**TASK TO CARRY OUT**
Copy out each line in the rows below that contains the string "should".

(Stored data entries)
[start]

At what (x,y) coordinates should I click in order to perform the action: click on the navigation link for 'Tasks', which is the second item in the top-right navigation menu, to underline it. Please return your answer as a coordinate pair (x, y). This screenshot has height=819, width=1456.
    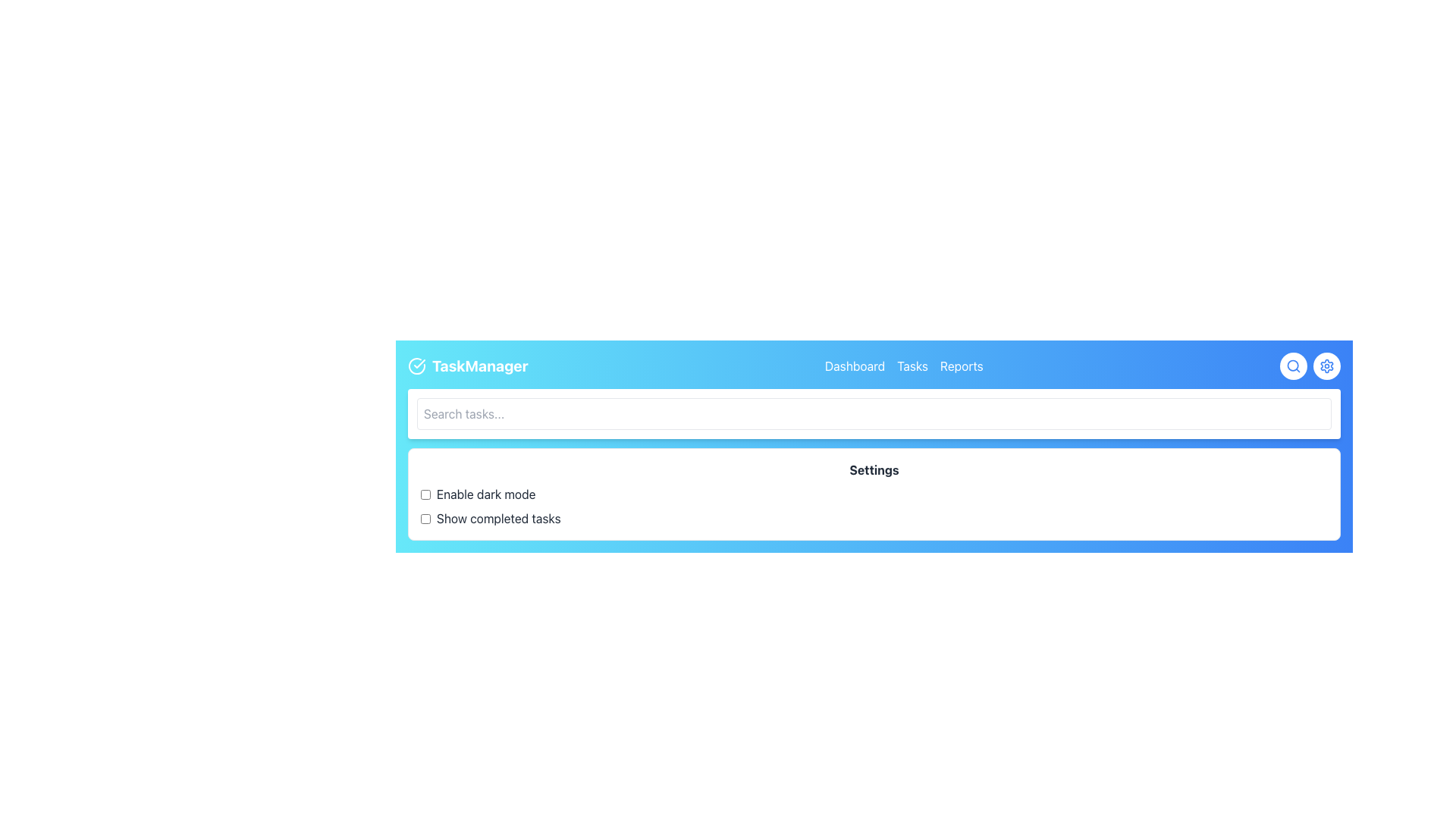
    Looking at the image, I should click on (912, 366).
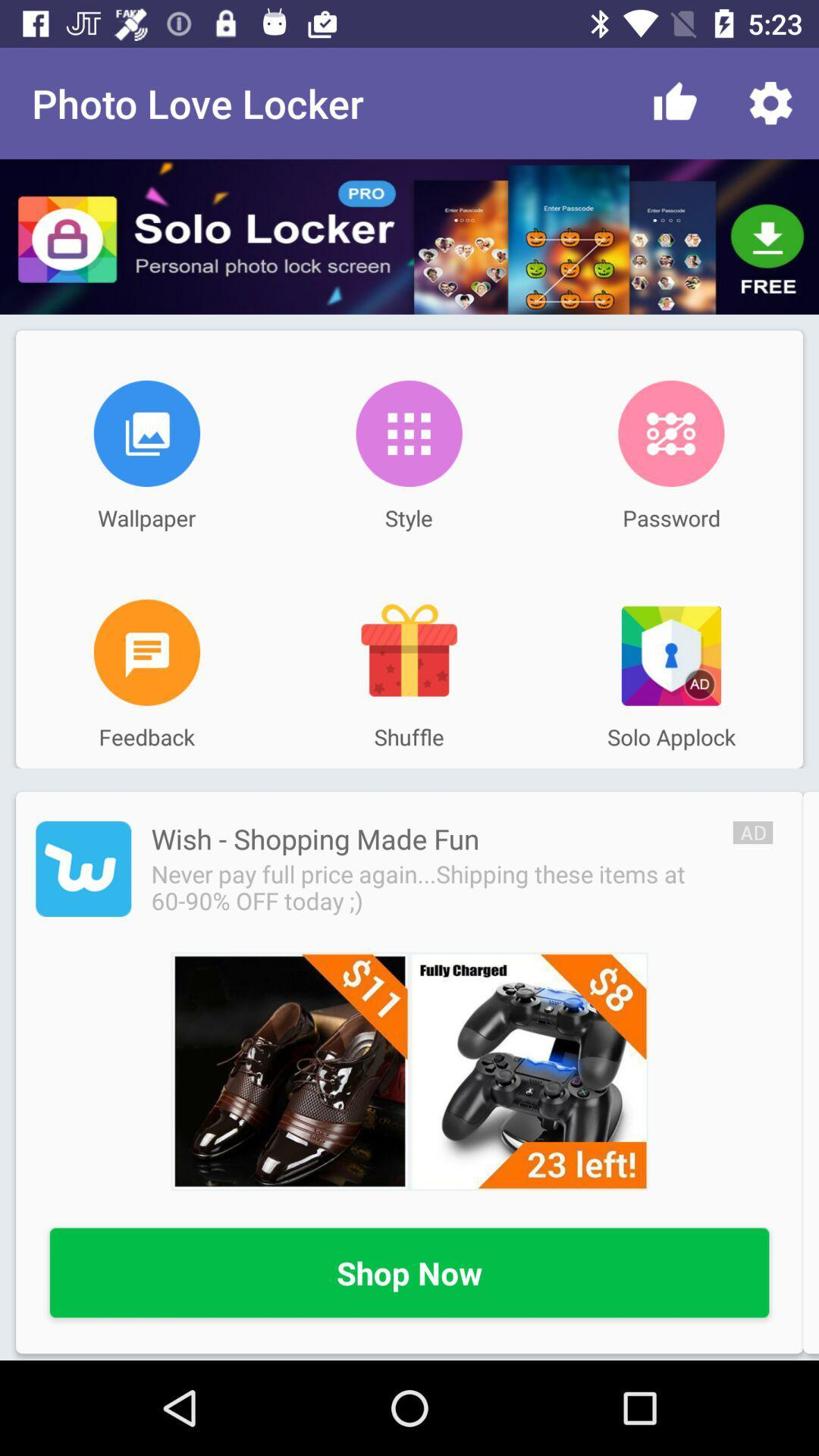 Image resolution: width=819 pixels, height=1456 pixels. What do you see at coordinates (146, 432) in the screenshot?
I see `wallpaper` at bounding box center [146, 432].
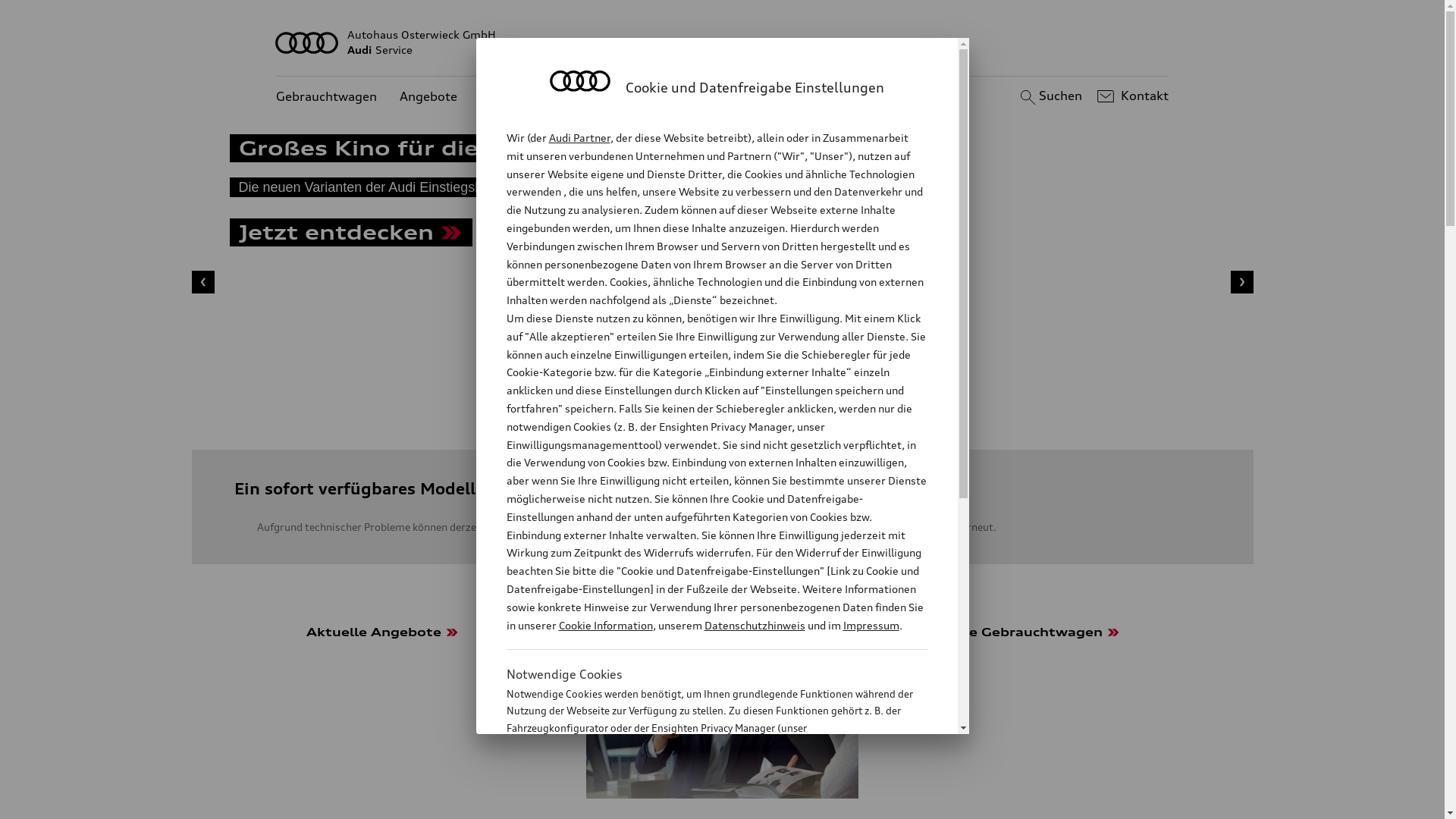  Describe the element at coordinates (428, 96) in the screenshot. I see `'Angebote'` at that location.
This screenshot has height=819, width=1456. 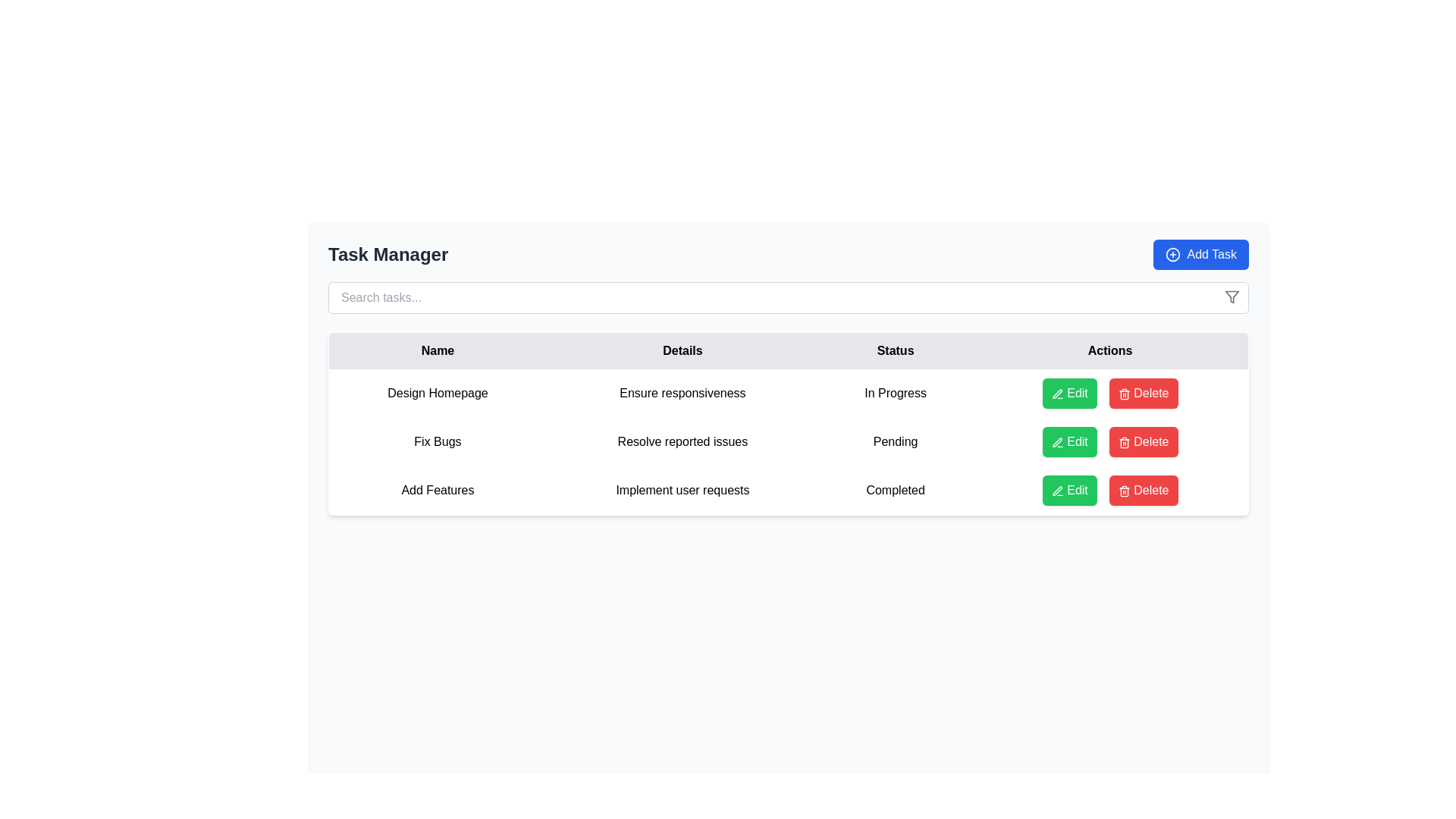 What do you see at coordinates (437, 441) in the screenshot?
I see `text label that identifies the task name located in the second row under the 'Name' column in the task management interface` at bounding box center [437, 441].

[end]

**EXERCISE RESPONSE**
At what (x,y) coordinates should I click in order to perform the action: click on the navigation link for 'Tasks', which is the second item in the top-right navigation menu, to underline it. Please return your answer as a coordinate pair (x, y). This screenshot has height=819, width=1456.
    Looking at the image, I should click on (912, 366).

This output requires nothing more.